> _Task requirements_
Rewrite the data as a numbered list, from the line containing "398x330 pixels. How" through the end of the data. Leave out any blank lines.

> _Stored data_
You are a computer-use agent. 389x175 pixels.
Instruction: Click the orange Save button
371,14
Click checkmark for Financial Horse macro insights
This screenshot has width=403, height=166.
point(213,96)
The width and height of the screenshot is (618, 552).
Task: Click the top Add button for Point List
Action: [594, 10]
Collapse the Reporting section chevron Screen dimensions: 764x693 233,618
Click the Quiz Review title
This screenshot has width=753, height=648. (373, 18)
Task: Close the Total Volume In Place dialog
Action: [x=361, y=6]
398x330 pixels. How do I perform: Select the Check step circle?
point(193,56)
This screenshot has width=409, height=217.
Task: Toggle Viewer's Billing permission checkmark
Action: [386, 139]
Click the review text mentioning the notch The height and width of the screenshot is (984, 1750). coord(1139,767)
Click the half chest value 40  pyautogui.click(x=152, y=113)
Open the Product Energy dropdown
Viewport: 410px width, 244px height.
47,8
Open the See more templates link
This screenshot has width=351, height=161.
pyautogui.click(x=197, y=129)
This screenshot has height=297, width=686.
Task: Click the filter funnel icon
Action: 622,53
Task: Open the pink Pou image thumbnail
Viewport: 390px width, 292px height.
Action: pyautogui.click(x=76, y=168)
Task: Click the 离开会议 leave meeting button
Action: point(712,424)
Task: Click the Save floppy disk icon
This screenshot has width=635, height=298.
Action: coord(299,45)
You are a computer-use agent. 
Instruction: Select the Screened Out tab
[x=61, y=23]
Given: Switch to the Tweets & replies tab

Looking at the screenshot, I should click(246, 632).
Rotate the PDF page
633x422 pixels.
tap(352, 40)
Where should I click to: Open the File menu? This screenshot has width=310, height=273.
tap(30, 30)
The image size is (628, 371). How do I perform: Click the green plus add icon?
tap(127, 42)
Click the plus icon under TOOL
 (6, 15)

> _Answer below_
1. 398x330 pixels. How do I perform: Select the Check step circle?
2. point(193,56)
3. This screenshot has width=409, height=217.
4. Task: Toggle Viewer's Billing permission checkmark
5. Action: [386, 139]
6. Click the review text mentioning the notch The height and width of the screenshot is (984, 1750). coord(1139,767)
7. Click the half chest value 40  pyautogui.click(x=152, y=113)
8. Open the Product Energy dropdown
9. Viewport: 410px width, 244px height.
10. 47,8
11. Open the See more templates link
12. This screenshot has width=351, height=161.
13. pyautogui.click(x=197, y=129)
14. This screenshot has height=297, width=686.
15. Task: Click the filter funnel icon
16. Action: 622,53
17. Task: Open the pink Pou image thumbnail
18. Viewport: 390px width, 292px height.
19. Action: pyautogui.click(x=76, y=168)
20. Task: Click the 离开会议 leave meeting button
21. Action: point(712,424)
22. Task: Click the Save floppy disk icon
23. This screenshot has width=635, height=298.
24. Action: coord(299,45)
25. You are a computer-use agent. 
26. Instruction: Select the Screened Out tab
27. [x=61, y=23]
28. Given: Switch to the Tweets & replies tab
29. Looking at the screenshot, I should click(246, 632).
30. Rotate the PDF page
31. 633x422 pixels.
32. tap(352, 40)
33. Where should I click to: Open the File menu? This screenshot has width=310, height=273.
34. tap(30, 30)
35. The image size is (628, 371). How do I perform: Click the green plus add icon?
36. tap(127, 42)
37. Click the plus icon under TOOL
38.  (6, 15)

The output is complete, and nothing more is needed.